EXTRACT TO READ »
>>>
CRA Road Accidents – South Africa
By Zelda Venter
Pretoria – A judge has ordered that the Road Accident Fund (RAF) retain the services of its panel of attorneys for at least the next six months.
The order is a bid to safeguard the rights of South Africans embroiled in legal proceedings against the RAF.
“The status quo has to be retained for at least six months This will enable the RAF to reconsider its position and retain the social responsibility net in place, protecting the public,” said Pretoria high court Judge Wendy Hughes.
The service level agreement that the RAF had concluded five years ago, with its panel of attorneys, expired last month after it was extended for a few months.
This meant that since Monday the RAF intended to either settle its claims where possible, or matters which could not be settled were due to go on arbitration, or where this was not possible, the RAF said it would make use of, among others, state attorneys to handle the cases.
The RAF was adamant that it could no longer afford the billions it had spent on legal fees on a panel of attorneys, among others, and that it needed to take another approach in a bid to be able to have enough money to pay the claiming public.
In this regard, it insisted that from June 1, the panel of attorneys which acted for them in the past, had to hand back the case files in their possession so that the RAF could handle matters.
This caused a huge outcry among the affected attorneys. They asked for, among others, an order that they at least be able to continue with their services until the end of this month (June), so as to not leave the public and the administration of justice in the cold.
Judge Hughes ordered that the RAF’s decision not to use the panel be placed on ice for at least six months.
In explaining this order, the judge said: “It is an exceptional case and a constitutional crisis looms if the court did not intervene to protect the rights of the public.”
She said that in her judgment, “The RAF is the only institution responsible for compensating victims of motor vehicle-related accidents. The RAF has a social responsibility to continue doing so”
Judge Hughes further said that the court had to intervene to protect the rights of the public, as it was being threatened.
“The court cannot sit back supine while the RAF is finding its feet, at the behest of eroding the constitutional rights of the public at large.”
The RAF told the court that it decided not to make further use of a panel of attorneys in a bid to save money and, in some cases, to try and erode fraud.
But Judge Hughes said: “The conundrum that the RAF finds itself in is that they cannot cancel the panel of attorneys’ mandate and replace them with other attorneys funded by them to perform the same function of the panel of attorneys.”
She said this contradicted the reasons given to make do without a panel of attorneys in future. She added that the fraud and corruption of which the RAF complained did not only fall at the feet of the attorneys, but involved staff, the medical profession, the SAPS and the ambulance emergency sector.
<<<
DATASET CONTENT »
>>>
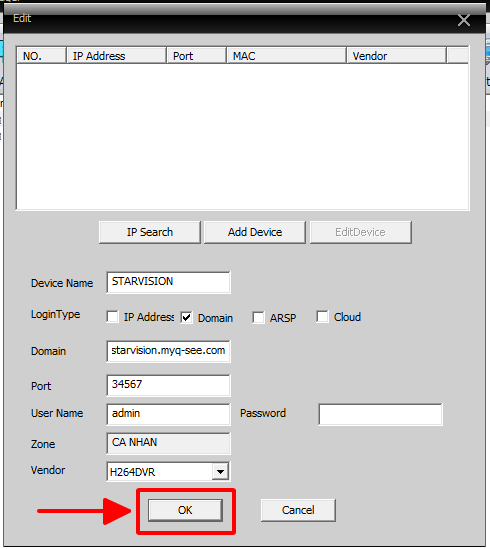Close the Edit dialog with X
490x549 pixels.
point(464,20)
<<<
WHAT YOU WILL DO »
1. Translate this sentence from the article on the Road Accident Fund court order into Spanish: "Judge Hughes ordered that the RAF’s decision not to use the panel be placed on ice for at least six months."
2. Reproduce the stretch of the article on the Road Accident Fund court order from "This caused a" through "in the cold.".

RESULTS OF THE EXERCISE »
1. La jueza Hughes ordenó que la decisión del RAF de no utilizar el panel quedara en suspenso durante al menos seis meses.

2.
This caused a huge outcry among the affected attorneys. They asked for, among others, an order that they at least be able to continue with their services until the end of this month (June), so as to not leave the public and the administration of justice in the cold.